ACCOMMODATIONS: There are lodgings for every budget and taste in Guatemala, from deluxe to mid-market to hostel. Accommodations most popular with the U.S. market are international-chain properties and boutique hotels in the capital; colonial inns in the interior; and eco-lodges in the rainforest. As in most Latin American destinations, rates are highest Christmas through Easter.
ENTRY DOCUMENTS: Passport required for U.S. and Canada citizens; must be valid up to six months beyond leaving the country. No visa required for stays up to 90 days.
COUNTRY TELEPHONE CODE: 502
TIME ZONE: Same as U.S. Central Standard Time (GMT-6). Daylight savings is not observed.

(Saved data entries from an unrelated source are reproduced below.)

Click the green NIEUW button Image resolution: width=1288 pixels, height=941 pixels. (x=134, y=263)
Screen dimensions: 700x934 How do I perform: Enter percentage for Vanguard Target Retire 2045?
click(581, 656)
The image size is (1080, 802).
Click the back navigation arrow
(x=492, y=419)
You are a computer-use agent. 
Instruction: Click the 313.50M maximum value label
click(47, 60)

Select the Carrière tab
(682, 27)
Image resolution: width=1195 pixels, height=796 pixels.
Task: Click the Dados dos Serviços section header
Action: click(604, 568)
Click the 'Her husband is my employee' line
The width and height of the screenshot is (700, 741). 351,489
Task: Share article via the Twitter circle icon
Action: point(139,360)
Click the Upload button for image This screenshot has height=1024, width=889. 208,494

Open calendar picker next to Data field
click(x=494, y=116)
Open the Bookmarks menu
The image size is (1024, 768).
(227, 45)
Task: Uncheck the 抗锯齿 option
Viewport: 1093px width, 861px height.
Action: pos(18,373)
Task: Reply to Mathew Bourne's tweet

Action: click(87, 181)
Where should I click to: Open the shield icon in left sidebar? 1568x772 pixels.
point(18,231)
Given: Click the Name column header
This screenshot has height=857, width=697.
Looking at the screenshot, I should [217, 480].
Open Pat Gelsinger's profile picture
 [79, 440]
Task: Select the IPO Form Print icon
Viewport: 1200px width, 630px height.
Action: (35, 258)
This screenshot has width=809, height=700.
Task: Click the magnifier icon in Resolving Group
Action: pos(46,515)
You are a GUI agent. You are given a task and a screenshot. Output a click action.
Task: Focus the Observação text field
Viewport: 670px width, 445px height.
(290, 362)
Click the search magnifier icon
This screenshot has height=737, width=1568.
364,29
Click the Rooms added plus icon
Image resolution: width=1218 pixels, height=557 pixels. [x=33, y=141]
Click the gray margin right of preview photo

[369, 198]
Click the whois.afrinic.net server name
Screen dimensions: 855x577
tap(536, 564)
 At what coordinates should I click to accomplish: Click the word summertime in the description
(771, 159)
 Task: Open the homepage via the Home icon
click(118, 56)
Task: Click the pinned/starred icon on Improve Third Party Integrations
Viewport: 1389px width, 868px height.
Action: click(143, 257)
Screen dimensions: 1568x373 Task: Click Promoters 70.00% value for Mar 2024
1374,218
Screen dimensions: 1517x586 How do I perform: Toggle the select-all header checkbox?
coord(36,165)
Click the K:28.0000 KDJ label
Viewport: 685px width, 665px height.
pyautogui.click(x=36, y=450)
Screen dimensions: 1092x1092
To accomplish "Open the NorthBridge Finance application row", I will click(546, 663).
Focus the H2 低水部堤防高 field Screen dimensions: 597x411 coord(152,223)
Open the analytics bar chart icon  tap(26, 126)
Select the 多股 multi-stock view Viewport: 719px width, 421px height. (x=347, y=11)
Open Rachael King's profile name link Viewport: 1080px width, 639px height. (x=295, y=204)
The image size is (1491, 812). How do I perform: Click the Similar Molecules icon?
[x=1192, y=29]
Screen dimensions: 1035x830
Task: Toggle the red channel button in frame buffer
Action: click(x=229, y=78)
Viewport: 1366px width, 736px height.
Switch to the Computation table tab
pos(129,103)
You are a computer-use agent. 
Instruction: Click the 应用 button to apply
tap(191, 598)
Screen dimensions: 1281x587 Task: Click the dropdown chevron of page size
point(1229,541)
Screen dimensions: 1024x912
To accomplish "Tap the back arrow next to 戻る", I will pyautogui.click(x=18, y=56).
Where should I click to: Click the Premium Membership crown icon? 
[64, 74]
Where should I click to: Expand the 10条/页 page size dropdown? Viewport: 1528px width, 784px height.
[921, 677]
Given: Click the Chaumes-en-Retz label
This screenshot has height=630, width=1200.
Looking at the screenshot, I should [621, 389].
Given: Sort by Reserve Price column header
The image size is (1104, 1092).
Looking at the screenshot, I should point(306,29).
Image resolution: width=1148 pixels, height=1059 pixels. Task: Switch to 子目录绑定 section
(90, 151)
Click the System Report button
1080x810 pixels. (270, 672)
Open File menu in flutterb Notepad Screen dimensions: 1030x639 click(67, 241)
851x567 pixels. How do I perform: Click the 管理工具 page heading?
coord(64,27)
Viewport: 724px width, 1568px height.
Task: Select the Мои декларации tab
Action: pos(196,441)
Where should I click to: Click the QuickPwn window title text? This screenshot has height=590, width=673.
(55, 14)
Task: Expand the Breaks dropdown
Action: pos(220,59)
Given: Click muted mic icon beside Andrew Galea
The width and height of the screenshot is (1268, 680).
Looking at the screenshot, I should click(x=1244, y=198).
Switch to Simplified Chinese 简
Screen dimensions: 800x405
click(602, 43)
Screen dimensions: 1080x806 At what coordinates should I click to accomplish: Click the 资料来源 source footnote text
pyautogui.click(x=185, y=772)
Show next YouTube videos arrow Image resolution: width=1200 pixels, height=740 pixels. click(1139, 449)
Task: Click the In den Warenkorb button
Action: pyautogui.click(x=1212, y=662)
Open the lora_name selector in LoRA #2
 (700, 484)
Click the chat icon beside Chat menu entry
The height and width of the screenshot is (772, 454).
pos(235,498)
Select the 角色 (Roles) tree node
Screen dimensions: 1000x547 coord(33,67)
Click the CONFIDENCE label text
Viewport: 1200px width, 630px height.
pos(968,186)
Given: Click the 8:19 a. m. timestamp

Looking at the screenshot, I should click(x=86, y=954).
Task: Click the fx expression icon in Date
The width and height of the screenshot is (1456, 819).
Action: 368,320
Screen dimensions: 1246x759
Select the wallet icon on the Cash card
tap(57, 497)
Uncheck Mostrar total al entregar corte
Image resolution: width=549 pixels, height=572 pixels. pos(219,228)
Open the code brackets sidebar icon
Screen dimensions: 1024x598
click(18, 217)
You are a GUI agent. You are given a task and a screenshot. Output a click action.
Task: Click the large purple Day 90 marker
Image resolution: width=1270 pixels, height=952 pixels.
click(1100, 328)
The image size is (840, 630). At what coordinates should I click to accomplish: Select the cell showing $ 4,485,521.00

ELECTRIC CURRENT: 110 volts. Standard American plugs are used.
MONEY MATTERS: Guatemala’s currency is the quetzal in honor of the national bird. The U.S. dollar is accepted almost everywhere. ATMs are fairly common throughout Guatemala, particularly in Guatemala City and Antigua, and there is an ATM at the airport. Major credit cards are accepted, but Visa and MasterCard are more widely accepted.
DEPARTURE TAX: International: $30; domestic $3. Taxes may be paid in quetzales.
INFORMATION PLEASE: Guatemalan Tourism Commission (INGUAT), visitguatemala.com, email@example.com
Planning visits around a festival is the icing on the cake of the perfect visit to Guatemala. And such planning is not hard to do, for there are dozens of occasions to celebrate a local patron saint or a major historic event, observed with colorful pageantry. Traditional fiestas will include marimba music, fireworks, folk dancing and liberal consumption of alcohol. The following is just a sampling among dozens:
Pilgrimage of the Black Christ, honored with a procession, traditional dances and bullfights, takes place in Esquipulas near the Honduras border (Jan. 15).
Holy Week (Semana Santa) is a moveable feast that falls the week before Easter. The celebration in Antigua is the most famous, but other ceremonies take place in Chichicastenango, Santiago Atitlan and Solola (March/April).
Fiesta Nacional Folklorico Rabina Ajau, held in Coban in the department of Alta Verapaz and one of Mesoamerica’s greatest celebrations of Maya culture, features a steady stream of street fairs, concerts, parades and parties (late July for two weeks).
All Saints Day & All Souls Day, celebrated all over the country, is a time in which villages call at the cemetery to decorate graves with flowers and food offerings. In Santiago, Sacatepequez local people fly large kites near the cemetery, while Todos Santos Cuchumatan stages a colorful horse race, as well as traditional dances (Nov. 1 & 2).
Festival of Santo Tomas, held in Chichicastenango, includes the Palo Volador spectacle, for which men climb a 100-ft. pole, tie themselves to a rope attached to the top and wrapped around their body, then jump, spinning to the ground (Dec. 13-21).